01 January 2021
Last weekend was the perfect time to hack something that bugs me for a while. At home, one of my RaspberryPI is serving all my media via an Apache server. It’s simple and reliable. The main use is to stream content to the Chromecast. The workflow isn’t amazing but suits me:
.mp4
So far it’s ok, but it gets tricky when it comes to stream an .mkv
file because this format isn’t natively supported by Google Chrome. Opening it will start the download instead of showing the video player. In this case, the workflow is to:
Play
After writing it down, it doesn’t sound like a big hassle, but damn it’s annoying. Especially if you plan to watch a ton of short videos.
The solution in mind: hack the template engine of Apache that generates the HTML indexes to inject the Cast script.
Apache indexes: look at this beauty
Sounds fairly simple and easy, but after some research it isn’t. The only customisation that Apache allows is adding a style file. Back to square one.
What about a single page app! Let’s imagine, place a HTML file somewhere on your Apache folder. By being served from the same domain, it can make requests to other folders and parse the index.html
then recreate the directory navigation. It sounds ideal: a simple html file which does all the magic, and can be placed on any server without touching the Apache config.
Along the way, everything seemed fine. The parsing was simple to do, the style was under my control and the list of files was filtered to show video files only.
Then comes the Chromecast integration. Back in the days (2015, the early days of the Chromecast) my pet projects consisted of adding the Chromecast functionality to my favourite french TV channels, by a simple script injection. So it felt like the Cast part would be a piece of cake. Well…
In the meantime the Cast API has changed. It’s still retro compatible but the place is no longer familiar to my memories. My anger reached the sky when the basic tutorial from the docs wasn’t working on my environment. Alas, my old code from back in the days wasn’t working either. It was clunky, sometimes it was working, sometimes it did not. It’s only after reading the docs again that my attention stopped on:
Warning: Chrome sender apps need to support HTTPS to maintain Cast compatibility, as Chrome is deprecating support for the Presentation API on insecure origins.
Obviously my Apache server isn’t running on HTTPS. My first thought was to abandon here, sadly I’m stubborn as f***. Here are the other directions I tried to run into:
Running my Apache server on HTTPS without certs?
NO, the Cast API boots but never streams.
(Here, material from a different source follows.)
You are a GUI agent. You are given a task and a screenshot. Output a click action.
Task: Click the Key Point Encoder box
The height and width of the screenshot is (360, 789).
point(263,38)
It might consider that the domain is not secure enough.
Use Let’s encrypt to generate a cert and use it on my server?
NO, forget about it, I’m too lazy for that bullshit. It’s a RaspberryPI on my local network, not a production platform. Plus I would have to go through all of this mess again if I reset my PI.
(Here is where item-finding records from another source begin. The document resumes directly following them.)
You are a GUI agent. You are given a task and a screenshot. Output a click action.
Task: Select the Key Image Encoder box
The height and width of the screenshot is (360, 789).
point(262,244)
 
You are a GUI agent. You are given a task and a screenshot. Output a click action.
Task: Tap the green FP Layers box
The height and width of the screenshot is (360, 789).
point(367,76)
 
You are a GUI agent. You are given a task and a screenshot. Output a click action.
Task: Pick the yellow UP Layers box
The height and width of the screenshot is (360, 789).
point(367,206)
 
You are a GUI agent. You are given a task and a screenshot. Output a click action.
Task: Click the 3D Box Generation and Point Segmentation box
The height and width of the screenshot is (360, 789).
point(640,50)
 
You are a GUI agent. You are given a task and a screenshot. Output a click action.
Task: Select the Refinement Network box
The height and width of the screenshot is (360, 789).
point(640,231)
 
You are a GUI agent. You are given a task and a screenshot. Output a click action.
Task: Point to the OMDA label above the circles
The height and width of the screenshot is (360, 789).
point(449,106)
Let my Apache server accept CORS requests so the SPA can request it while being hosted on HTTPS?
NO, it’s not allowed to do requests to a HTTP server from HTTPS. Frustrating, but makes completely sense, duh!
Using an iframe, stored on a valid secure domain, to send the URL to stream via message?
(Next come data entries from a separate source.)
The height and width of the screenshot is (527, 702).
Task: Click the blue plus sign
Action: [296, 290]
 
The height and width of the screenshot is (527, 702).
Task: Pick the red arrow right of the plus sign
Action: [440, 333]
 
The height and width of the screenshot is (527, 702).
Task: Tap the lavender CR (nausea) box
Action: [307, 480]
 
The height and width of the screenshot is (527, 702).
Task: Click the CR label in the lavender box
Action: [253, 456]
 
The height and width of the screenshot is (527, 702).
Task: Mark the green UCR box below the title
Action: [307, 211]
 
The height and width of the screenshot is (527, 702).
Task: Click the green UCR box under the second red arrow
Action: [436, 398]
NO, the Cast won’t start without a genuine user click.
Same but with an icon, integrated on the main UI so the user can click on and start the stream?
NO, the Cast won’t start because the parent window isn’t ‘secure’. I reached that conclusion after embedding a YouTube video on a HTTP domain: the Cast option isn’t displayed.
Single page app hosted on HTTP to browse the server, with video link opening a new tab to a page ready to cast your media?
Yes, finally yes. If you think about it, it’s just streamlining the original workflow. It’s pretty simple and actually the cast part can be reused by anyone.
If you want to stream a URL to a Chromecast without hassle: fire a new tab to https://maxwellito.github.io/apachecast/cast.html#[URL_TO_CAST]
. There’s just one big button. Once the receiver is selected, the stream starts.
The Apachecast source code is available on GitHub.
So what lessons to get from this:
Remember that Chrome considers localhost
differently than other domains while on HTTP. It lets you use HTTPS reserved features (like Cast API and PWA) even if it doesn’t meet the security requirements. Which might make you feel that everything works, until you test in real conditions.
The API could be more helpful and provide the real reasons why things don’t work, and not just No cast extension found
(especially since no extension is longer required). There are so many failing reasons but without information it felt like debugging a web page on IE6.